*EXERCISE BRIEF*. Copy the following items word for word, from the first line through the line that contains "Open Valérie Kirrmann's".

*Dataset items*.

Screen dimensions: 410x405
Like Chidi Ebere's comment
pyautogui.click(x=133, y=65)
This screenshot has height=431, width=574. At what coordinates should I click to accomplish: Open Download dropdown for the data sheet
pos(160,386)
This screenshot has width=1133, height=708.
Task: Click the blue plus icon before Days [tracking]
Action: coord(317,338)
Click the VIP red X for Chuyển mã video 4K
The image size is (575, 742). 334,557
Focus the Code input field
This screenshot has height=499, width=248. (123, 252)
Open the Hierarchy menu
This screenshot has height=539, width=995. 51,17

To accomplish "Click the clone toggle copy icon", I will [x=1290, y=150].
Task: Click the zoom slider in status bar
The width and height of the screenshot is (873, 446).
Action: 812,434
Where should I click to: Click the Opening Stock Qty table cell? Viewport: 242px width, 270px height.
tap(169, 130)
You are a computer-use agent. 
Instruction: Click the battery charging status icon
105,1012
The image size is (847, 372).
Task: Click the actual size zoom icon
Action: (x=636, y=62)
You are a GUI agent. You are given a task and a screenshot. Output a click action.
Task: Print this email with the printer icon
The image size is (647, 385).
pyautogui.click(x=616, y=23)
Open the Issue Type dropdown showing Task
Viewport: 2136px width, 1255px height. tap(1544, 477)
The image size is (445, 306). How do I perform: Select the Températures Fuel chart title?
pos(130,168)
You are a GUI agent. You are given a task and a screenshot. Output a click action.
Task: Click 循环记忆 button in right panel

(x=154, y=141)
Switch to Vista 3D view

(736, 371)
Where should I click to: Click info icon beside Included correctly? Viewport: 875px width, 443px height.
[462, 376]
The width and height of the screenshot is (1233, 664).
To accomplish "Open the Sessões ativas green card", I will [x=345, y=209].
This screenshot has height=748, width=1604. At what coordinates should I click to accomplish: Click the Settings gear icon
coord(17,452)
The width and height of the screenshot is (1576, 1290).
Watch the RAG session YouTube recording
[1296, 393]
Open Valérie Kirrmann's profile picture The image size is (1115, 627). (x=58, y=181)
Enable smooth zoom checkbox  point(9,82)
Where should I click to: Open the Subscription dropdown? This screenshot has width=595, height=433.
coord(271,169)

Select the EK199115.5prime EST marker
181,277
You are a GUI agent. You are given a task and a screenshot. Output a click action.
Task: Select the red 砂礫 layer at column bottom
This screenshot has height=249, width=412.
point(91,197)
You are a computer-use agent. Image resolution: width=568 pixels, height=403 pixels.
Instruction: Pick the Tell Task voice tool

*OUTPUT FOR THIS TASK*.
Screen dimensions: 410x405
Like Chidi Ebere's comment
pyautogui.click(x=133, y=65)
This screenshot has height=431, width=574. At what coordinates should I click to accomplish: Open Download dropdown for the data sheet
pos(160,386)
This screenshot has width=1133, height=708.
Task: Click the blue plus icon before Days [tracking]
Action: coord(317,338)
Click the VIP red X for Chuyển mã video 4K
The image size is (575, 742). 334,557
Focus the Code input field
This screenshot has height=499, width=248. (123, 252)
Open the Hierarchy menu
This screenshot has height=539, width=995. 51,17

To accomplish "Click the clone toggle copy icon", I will [x=1290, y=150].
Task: Click the zoom slider in status bar
The width and height of the screenshot is (873, 446).
Action: 812,434
Where should I click to: Click the Opening Stock Qty table cell? Viewport: 242px width, 270px height.
tap(169, 130)
You are a computer-use agent. 
Instruction: Click the battery charging status icon
105,1012
The image size is (847, 372).
Task: Click the actual size zoom icon
Action: (x=636, y=62)
You are a GUI agent. You are given a task and a screenshot. Output a click action.
Task: Print this email with the printer icon
The image size is (647, 385).
pyautogui.click(x=616, y=23)
Open the Issue Type dropdown showing Task
Viewport: 2136px width, 1255px height. tap(1544, 477)
The image size is (445, 306). How do I perform: Select the Températures Fuel chart title?
pos(130,168)
You are a GUI agent. You are given a task and a screenshot. Output a click action.
Task: Click 循环记忆 button in right panel

(x=154, y=141)
Switch to Vista 3D view

(736, 371)
Where should I click to: Click info icon beside Included correctly? Viewport: 875px width, 443px height.
[462, 376]
The width and height of the screenshot is (1233, 664).
To accomplish "Open the Sessões ativas green card", I will [x=345, y=209].
This screenshot has height=748, width=1604. At what coordinates should I click to accomplish: Click the Settings gear icon
coord(17,452)
The width and height of the screenshot is (1576, 1290).
Watch the RAG session YouTube recording
[1296, 393]
Open Valérie Kirrmann's profile picture The image size is (1115, 627). (x=58, y=181)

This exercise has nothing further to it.